Apple's System Management Controller uses FPE2 and SP78 as floating-point formats.
While writing a Java library that that interfaces with the SMC, I ported someone's C function to convert read a FPE2-formatted byte array as a float
.
public static float strtof(byte[] bytes, int size, int e) {
int total = 0;
// Add up bits to left of fractional bits
for (int i = 0; i < size; i++) {
if (i == (size - 1))
total += (bytes[i] & 0xff) >> e;
else
total += (bytes[i] & 0xff) << (size - 1 - i) * (8 - e);
}
// Mask fractional bits and divide
return total + (bytes[size - 1] & (1 << e) - 1) / (float) (1 << e);
}
The bytes
and size
parameters come from reading a structure in Apple's SMC interface. The array is a byte[32]

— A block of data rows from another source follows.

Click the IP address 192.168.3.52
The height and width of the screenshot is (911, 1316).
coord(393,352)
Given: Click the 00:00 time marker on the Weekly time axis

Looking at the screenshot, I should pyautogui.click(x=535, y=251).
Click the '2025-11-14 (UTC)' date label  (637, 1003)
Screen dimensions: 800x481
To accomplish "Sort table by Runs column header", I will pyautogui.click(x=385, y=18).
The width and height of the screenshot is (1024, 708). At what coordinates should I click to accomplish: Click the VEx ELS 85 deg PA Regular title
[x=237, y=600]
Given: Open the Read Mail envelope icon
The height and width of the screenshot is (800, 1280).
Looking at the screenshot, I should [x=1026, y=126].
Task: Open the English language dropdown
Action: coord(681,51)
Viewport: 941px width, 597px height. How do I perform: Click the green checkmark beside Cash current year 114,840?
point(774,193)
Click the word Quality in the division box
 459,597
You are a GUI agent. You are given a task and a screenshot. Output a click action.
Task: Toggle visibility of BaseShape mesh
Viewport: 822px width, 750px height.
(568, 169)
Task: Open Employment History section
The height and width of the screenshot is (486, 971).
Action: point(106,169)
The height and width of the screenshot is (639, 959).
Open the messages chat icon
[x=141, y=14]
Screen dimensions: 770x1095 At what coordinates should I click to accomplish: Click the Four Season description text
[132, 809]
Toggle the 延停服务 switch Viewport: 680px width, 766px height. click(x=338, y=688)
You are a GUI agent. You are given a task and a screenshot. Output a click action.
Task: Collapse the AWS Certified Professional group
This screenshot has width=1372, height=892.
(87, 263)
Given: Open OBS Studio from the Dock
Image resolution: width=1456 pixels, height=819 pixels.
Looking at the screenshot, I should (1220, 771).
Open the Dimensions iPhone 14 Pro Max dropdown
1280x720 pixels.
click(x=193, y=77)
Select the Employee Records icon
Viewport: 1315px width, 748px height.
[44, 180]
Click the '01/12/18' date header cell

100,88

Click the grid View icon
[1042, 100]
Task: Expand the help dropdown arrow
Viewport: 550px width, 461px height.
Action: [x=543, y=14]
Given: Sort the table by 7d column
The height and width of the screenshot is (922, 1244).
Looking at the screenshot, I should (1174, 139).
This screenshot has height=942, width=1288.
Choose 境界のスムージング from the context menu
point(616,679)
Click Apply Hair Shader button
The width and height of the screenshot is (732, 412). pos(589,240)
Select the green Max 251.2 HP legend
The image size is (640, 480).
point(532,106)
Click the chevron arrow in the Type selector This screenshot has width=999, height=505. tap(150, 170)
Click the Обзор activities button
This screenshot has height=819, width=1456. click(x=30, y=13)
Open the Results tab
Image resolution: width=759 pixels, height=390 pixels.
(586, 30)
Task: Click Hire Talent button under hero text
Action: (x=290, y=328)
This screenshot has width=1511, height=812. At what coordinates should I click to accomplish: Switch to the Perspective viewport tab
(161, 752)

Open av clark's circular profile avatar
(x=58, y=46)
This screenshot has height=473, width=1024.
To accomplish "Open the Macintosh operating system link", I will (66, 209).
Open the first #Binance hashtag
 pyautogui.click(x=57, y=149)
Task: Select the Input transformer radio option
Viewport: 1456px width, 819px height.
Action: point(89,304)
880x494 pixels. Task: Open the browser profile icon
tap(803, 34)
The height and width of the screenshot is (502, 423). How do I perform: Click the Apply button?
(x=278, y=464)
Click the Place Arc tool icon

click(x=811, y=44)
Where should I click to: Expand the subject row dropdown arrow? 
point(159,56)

value in a structure, where a second part of the structure states how many of the elements of the array are significant. In the use case, getting fan speed, bytes[0]
and bytes[1]
will be populated with data (the other 30 bytes are ignored) and size
will have a value of 2.
In the given code, the value of e
represents how many rightmost bits out of the size
bytes are for the fractional part. If e
is 2 (such as for FPE2), then the final 2 bits can have values 0, 1, 2, or 3 representing the fractions 0.0, 0.25, 0.5, and 0.75. The remaining leading bits are interpreted as the integer part.
Example input:
- bytes = { 0x00, 0x05, 0x00, 0x00, ... } // First 2 bytes binary 101
- size = 2
- e = 2
Example output: 1.25 // Integer portion is 1, fraction is 1/4.
Did I do it right (assuming arguments are already validated: e
will never be more than 8, and size
will never be more than 4)? Points of concern are order of operation, what happens bitwise when I promote a byte to an int and then shift it.
While this function converts an FPE2 format number, I'm trying to make it a bit more general. A similar format, SP78, is used for temperature. The rightmost 8 bits (divided by 256) are the fractional portion, the left 8 bits are a signed byte. (This method is not intended to handle the signed calculation but this is given as a reference.)